Неужели разногласия эти потребовалось воскресить для того, чтобы они работали на некое новое размежевание? Ныне, читаем мы, «распадение культуры надвое сохраняется, но демаркационная линия проходит совсем не там, где раньше» («Знамя», № 1, 1990, с. 209), не между официозом и оппозицией, а между русскими «самобытниками»-фундаменталистами и остальным цивилизованным человечеством, идущим единым демократическим путем. В списки первого лагеря, где собраны весьма разномастные персонажи, от Константина Леонтьева в качестве предтечи до Нины Андреевой в качестве завершительного звена (вера в Бога и вера в Сталина здесь расценивается как единосущная вера в разных, но равно фундаментальных «отцов»), – в эти списки Солженицын пока еще не внесен. Хотя вопрос о том, «аятолла» он или «не аятолла», уже наклевывается («Знамя», № 1, 1990, с. 207). Но месяц спустя публикацией одного из «уроков Сахарова» нас подталкивают к мысли, что место Солженицына не среди демократов, а скорей среди «отечественных хомейнистов», что с Сахаровым они находятся по разные стороны новопроведенной «демаркационной линии». Раз «самобытник» (то есть желает для своей родины столь же «особого пути», каким идут, например, Англия, или Япония, или любая свободная страна, не потерявшая лица), значит, тоталитарий!
Мы же хотим восстановить прежнюю человеческую логику: кто за свободу и кто за истину, как Сахаров и Солженицын, находятся вместе, а те, кто эти вещи противопоставляет, рискуют оказаться по другую сторону черты.

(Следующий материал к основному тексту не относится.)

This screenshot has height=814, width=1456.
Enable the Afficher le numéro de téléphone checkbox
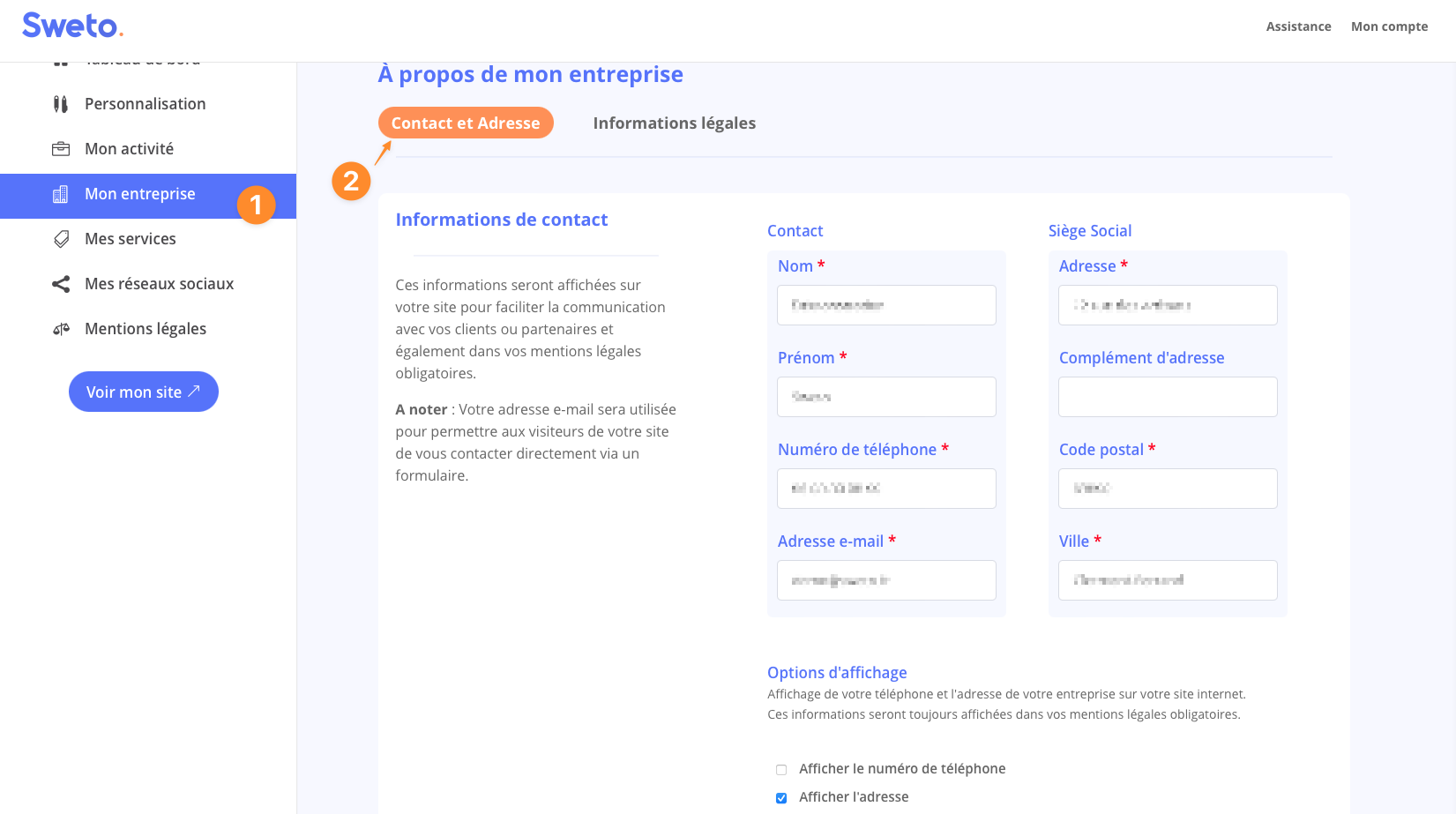point(781,770)
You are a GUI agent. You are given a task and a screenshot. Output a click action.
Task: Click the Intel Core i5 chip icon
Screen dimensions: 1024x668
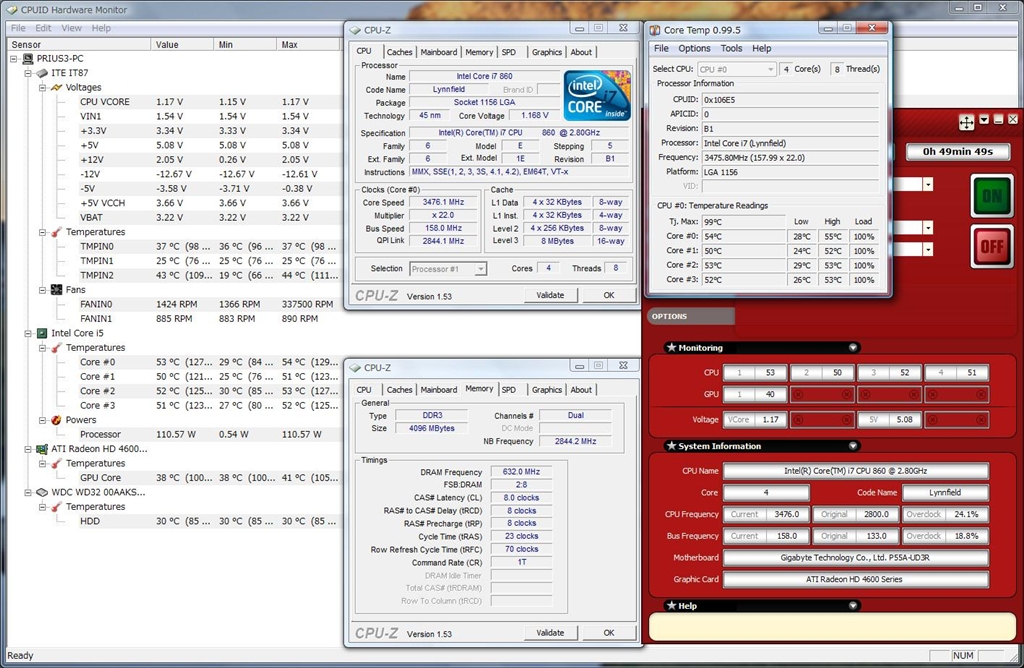point(41,333)
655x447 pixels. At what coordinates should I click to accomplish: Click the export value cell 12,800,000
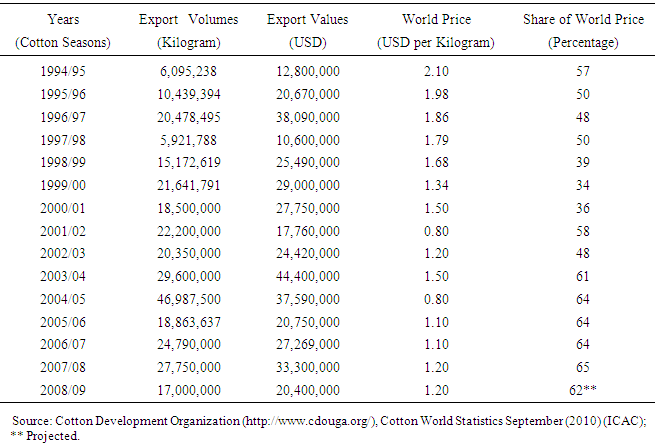308,71
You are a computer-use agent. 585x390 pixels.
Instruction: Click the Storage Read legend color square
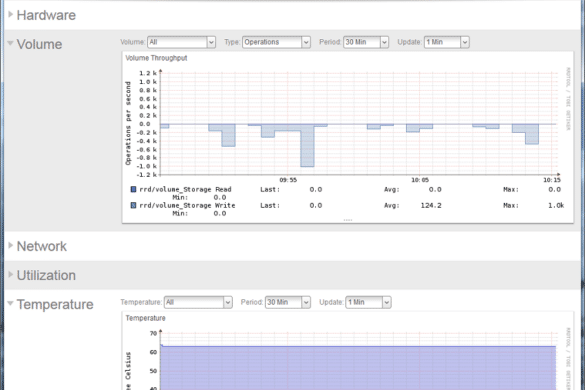click(133, 189)
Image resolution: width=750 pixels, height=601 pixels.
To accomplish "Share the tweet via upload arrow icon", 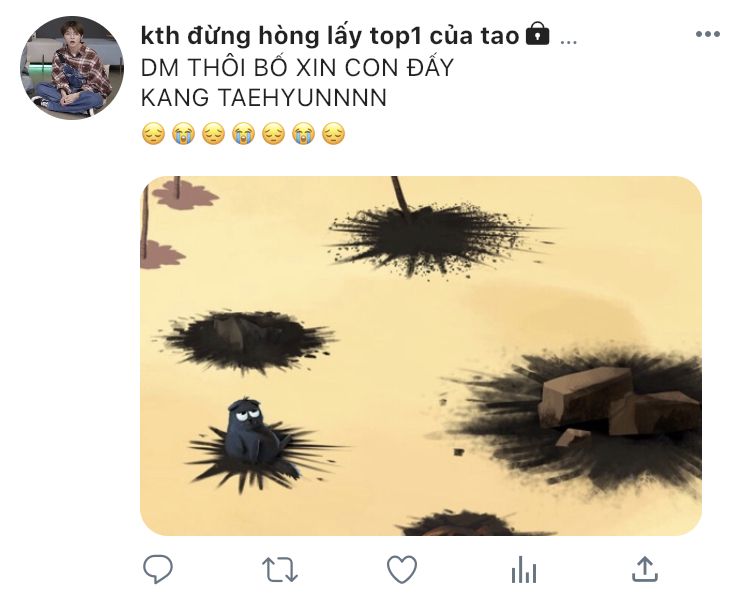I will (645, 569).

P.S. Уже за чтением гранок этой заметки мы, подписчицы «Знамени», получили свежие мартовские книжки журнала и обнаружили там отличную статью молодого саратовского критика об «Архипелаге ГУЛАГ». В ней, в частности, говорится о «триединстве правды – свободы – веры» в солженицынском творении; о том, что «в наших литературных спорах» следовало бы не упускать шанс, «воспользоваться тем объединяющим началом правды, которое несет в себе слово Солженицына», о том, наконец, что «самого Солженицына бесполезно “располагать” в “левоправой” (“прогрессистской – фундаменталистской”, “западнической – почвеннической” и т.д.) системе мировоззренческих координат».

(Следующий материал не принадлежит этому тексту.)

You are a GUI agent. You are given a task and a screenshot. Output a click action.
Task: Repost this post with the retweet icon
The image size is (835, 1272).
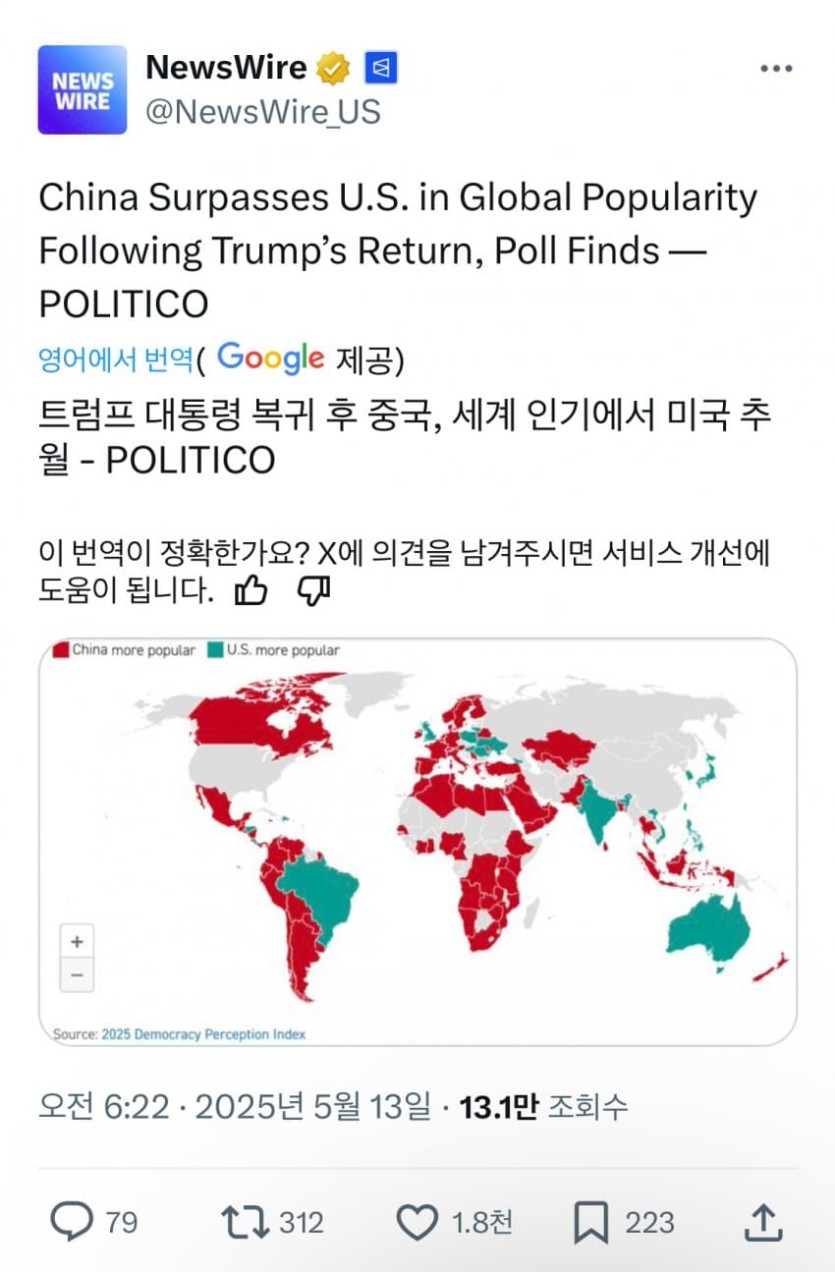tap(243, 1222)
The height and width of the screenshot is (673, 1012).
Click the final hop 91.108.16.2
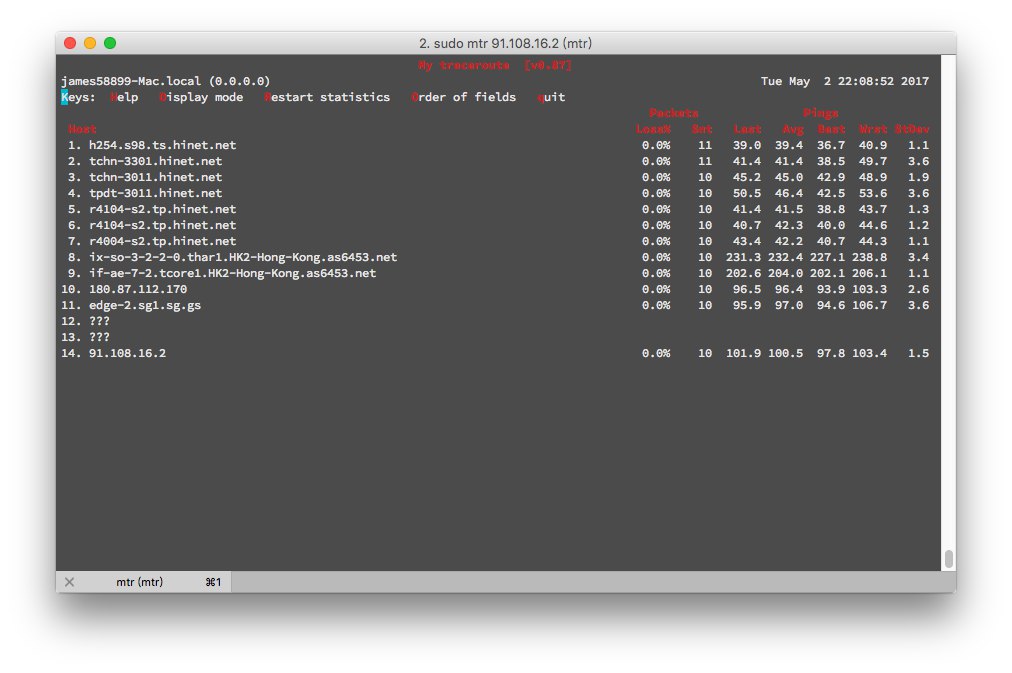pyautogui.click(x=127, y=353)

Что ж, мы искренне рады, что «Знамя» дает на своих страницах место суждениям и настроениям, столь близким к нашим, побудившим обратиться в «ЛГ» с настоящей репликой. (А мы-то, грешным делом, опасались, что призывы немедленно выбрать один из предложенных в январском номере журнала «стульев» и не рассиживаться «между» будут звучать отсюда все настойчивее.) Но все-таки огорчение, связанное с характером публикации «уроков», не развеялось…

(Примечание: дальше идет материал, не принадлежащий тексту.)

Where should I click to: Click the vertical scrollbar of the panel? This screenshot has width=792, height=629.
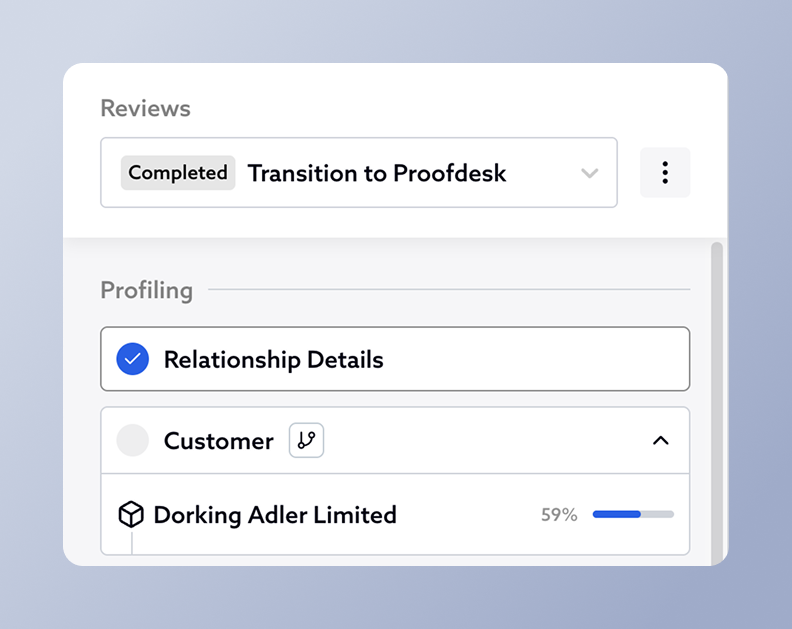(716, 400)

P.S.2. Вскоре в той же «Литературной газете» в ответ на наши соображения раздался раздражительный окрик Е.Г. Боннэр «Не занимайтесь мифотворчеством!», в котором надо было бы заменить одну букву: «ф» на «р».
В строю и вне строя[31]
К 90-летию Фундаментальной библиотеки общественных наук АН СССР и 40-летию Института научной информации по общественным наукам РАН
Но боюсь: среди сражений
Ты утратишь навсегда
Скромность робкую движений,
Прелесть неги и стыда!
А.С. Пушкин
Благословенный ИНИОН, «Первый в мире, второй в Союзе» (как острили в советское время) гуманитарный институт, приют униженных и оскорбленных, гонимых и неприкаянных (подчас претенциозных творцов) из поколения дворников и сторожей, но и нашедших малозаметные ниши в истеблишменте юношей бледных со взором горящим, жадных до идейно-политических вестей из-за бугра, и просто – для отсидевших сроки. Задуманный как флагман зарубежной информации для высших инстанций и пропаганды передовой идеологии для рядовых научных и учебных кругов, он, Институт научной информации по общественным наукам АН СССР, представлял собой издательский симбиоз, выпускающий для узкого читательского круга, «Для служебного пользования», политико-философские заблуждения врагов, и на широкие просторы – «краснознаменные сборники», так именовалась у нас информация для второго, учебного эшелона читателей.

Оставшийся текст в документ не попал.